La Russie s’est retirée en juillet de l’accord qui permettait le transport maritime des céréales ukrainiennes, crucial pour l’approvisionnement alimentaire mondial, critiquant le fait que l’envoi sur le marché international de ses propres produits agricoles et engrais était entravé par les sanctions occidentales.

La Russie menace depuis d’attaquer des navires quittant les ports ukrainiens en mer Noire.

Elle a en outre intensifié ses bombardements d’infrastructures portuaires ukrainiennes.

Concernant un retour à l’accord sur les céréales, « il y a désormais un processus reposant sur une meilleure compréhension et une meilleure réponse par rapport aux demandes de la Russie », a estimé le chef de la diplomatie turque Hakan Fidan qui s’était déplacé jeudi à Moscou pour préparer la visite de son président.

La solution au transport des céréales en mer Noire « dépend des pays occidentaux qui doivent tenir leurs promesses », avait affirmé début août M. Erdogan, faisant allusion aux requêtes de Moscou.

L’Ukraine dépend désormais pour ses livraisons d’itinéraires terrestres et d’un port fluvial peu profond, ce qui limite considérablement les volumes de céréales exportés.  

Kyiv cherche des partenaires pour relancer ses exportations, y compris par la mer Noire.
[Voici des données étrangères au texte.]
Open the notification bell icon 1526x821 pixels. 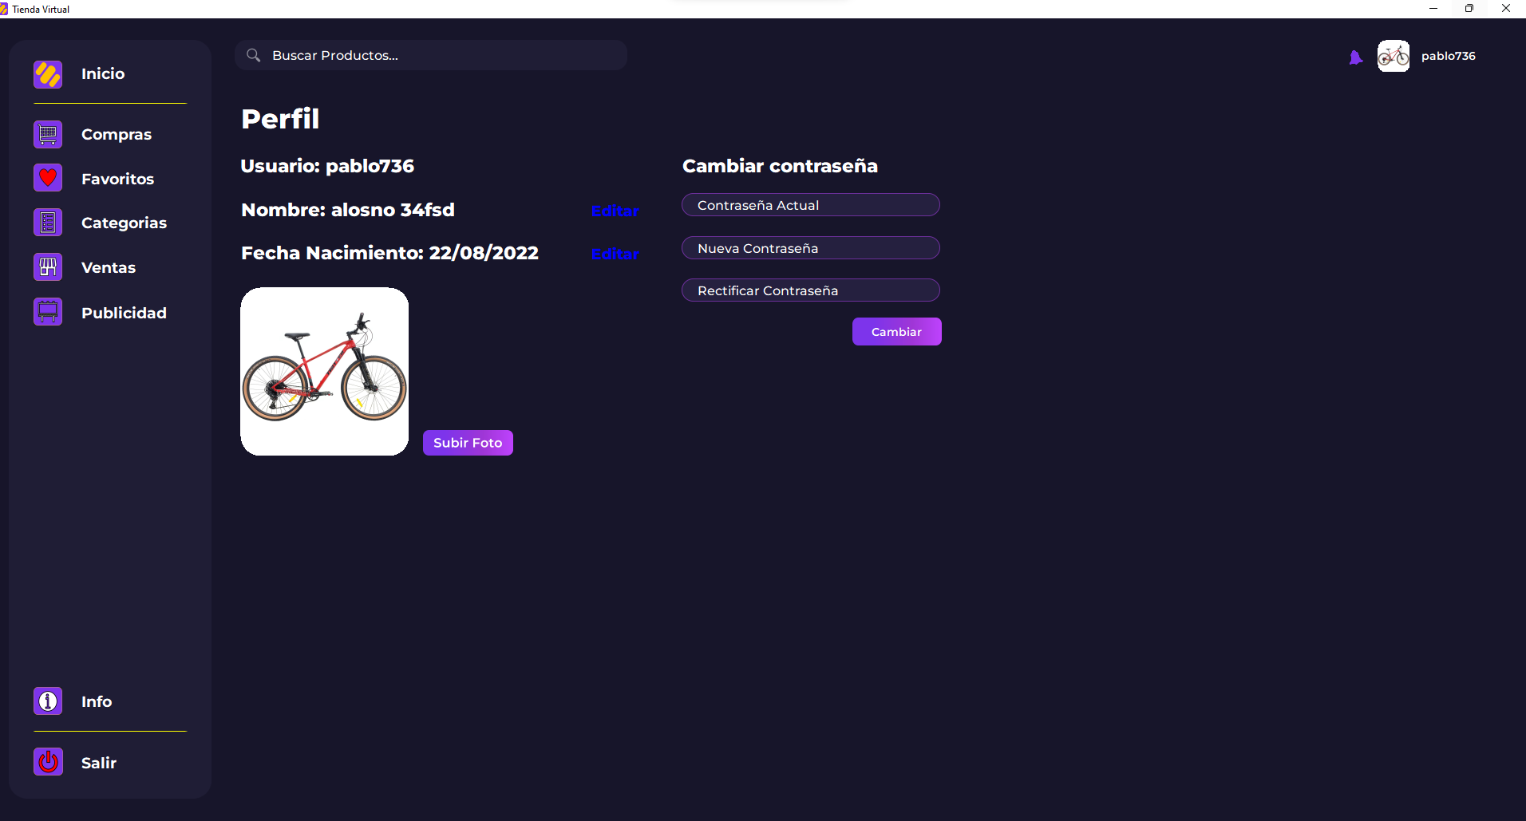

L’Ukraine a récemment envoyé quatre navires pour tester une nouvelle voie maritime qui n’entre que brièvement dans les eaux internationales et suit largement celles contrôlées par les membres de l’OTAN – et donc moins sujette aux attaques russes.

De son côté, Moscou a formulé sa propre proposition fondée sur l’envoi des denrées alimentaires gratuites à l’Afrique et de céréales à prix réduit pour être transformées en Turquie grâce à une contribution financière du Qatar.  

Le ministre russe des Affaires étrangères Sergueï Lavrov a écarté une nouvelle proposition du secrétaire général de l’ONU, Antonio Guterres, en vue de la reprise de l’accord de les exportations de céréales ukrainiennes.  

« Il n’y a toujours aucune garantie dans cette [proposition], seulement des promesses », a-t-il affirmé.